=== DATASET RECORDS ===
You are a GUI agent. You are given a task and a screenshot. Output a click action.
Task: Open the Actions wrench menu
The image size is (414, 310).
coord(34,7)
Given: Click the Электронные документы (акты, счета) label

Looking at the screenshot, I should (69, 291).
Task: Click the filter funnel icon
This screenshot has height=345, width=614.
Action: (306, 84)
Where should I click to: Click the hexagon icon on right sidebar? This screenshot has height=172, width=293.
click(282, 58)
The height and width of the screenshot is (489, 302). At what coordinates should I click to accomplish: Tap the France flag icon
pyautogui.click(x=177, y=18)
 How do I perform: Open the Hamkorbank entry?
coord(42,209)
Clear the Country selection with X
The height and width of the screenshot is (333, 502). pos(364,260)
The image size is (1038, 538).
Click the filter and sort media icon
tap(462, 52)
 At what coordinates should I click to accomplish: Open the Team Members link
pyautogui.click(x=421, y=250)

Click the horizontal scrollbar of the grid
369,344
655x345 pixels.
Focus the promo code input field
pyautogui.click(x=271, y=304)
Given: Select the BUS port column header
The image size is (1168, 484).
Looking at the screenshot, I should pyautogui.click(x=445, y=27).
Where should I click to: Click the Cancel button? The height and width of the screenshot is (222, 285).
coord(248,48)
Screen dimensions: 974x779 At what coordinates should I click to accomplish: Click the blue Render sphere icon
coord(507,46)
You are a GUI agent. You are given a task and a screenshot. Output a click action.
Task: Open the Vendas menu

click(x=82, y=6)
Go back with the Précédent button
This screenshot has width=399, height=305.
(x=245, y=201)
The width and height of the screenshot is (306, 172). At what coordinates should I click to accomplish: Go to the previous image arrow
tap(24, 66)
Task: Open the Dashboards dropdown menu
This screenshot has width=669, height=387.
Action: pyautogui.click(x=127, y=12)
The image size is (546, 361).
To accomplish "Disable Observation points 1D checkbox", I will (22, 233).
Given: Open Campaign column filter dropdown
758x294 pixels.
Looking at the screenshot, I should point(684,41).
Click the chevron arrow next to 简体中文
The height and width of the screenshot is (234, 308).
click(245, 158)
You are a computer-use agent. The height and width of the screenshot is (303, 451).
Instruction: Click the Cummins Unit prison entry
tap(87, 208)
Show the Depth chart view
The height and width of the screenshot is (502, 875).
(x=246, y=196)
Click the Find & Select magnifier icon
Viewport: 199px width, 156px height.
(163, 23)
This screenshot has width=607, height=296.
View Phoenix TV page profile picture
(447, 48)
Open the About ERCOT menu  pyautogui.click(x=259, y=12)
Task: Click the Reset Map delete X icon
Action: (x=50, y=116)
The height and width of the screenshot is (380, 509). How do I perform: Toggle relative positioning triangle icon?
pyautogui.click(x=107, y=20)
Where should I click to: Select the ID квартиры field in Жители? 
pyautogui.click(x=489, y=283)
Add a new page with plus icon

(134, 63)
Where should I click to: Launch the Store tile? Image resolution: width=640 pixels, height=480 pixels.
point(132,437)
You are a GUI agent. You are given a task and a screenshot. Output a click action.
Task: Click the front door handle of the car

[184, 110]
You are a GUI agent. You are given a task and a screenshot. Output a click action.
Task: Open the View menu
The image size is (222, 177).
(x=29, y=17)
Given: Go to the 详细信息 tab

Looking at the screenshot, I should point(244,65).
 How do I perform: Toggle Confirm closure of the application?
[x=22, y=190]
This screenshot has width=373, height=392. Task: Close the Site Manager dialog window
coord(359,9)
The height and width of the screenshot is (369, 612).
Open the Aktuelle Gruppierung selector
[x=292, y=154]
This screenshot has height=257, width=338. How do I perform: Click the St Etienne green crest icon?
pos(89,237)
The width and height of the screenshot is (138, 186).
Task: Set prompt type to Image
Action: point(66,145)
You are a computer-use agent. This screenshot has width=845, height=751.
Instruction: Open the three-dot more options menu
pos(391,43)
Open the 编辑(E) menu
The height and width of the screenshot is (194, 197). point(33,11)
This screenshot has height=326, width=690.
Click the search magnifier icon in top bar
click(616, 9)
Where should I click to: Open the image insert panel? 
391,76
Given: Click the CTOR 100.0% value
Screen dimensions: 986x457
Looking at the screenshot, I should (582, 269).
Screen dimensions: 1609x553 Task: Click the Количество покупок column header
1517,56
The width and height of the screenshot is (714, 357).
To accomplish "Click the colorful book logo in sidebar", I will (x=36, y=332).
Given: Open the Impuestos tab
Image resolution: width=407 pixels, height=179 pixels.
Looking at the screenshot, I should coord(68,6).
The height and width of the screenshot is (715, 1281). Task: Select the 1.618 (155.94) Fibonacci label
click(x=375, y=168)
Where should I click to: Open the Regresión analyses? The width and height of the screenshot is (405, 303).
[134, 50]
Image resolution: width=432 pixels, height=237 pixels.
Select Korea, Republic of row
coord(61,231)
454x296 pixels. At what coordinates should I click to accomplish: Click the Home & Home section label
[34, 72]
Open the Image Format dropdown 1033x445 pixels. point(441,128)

=== DESCRIPTION OF THE TASK ===
Only the count belongs in your answer, so please work out how many lines of the data contain "computer".

=== EXERCISE SOLUTION ===
2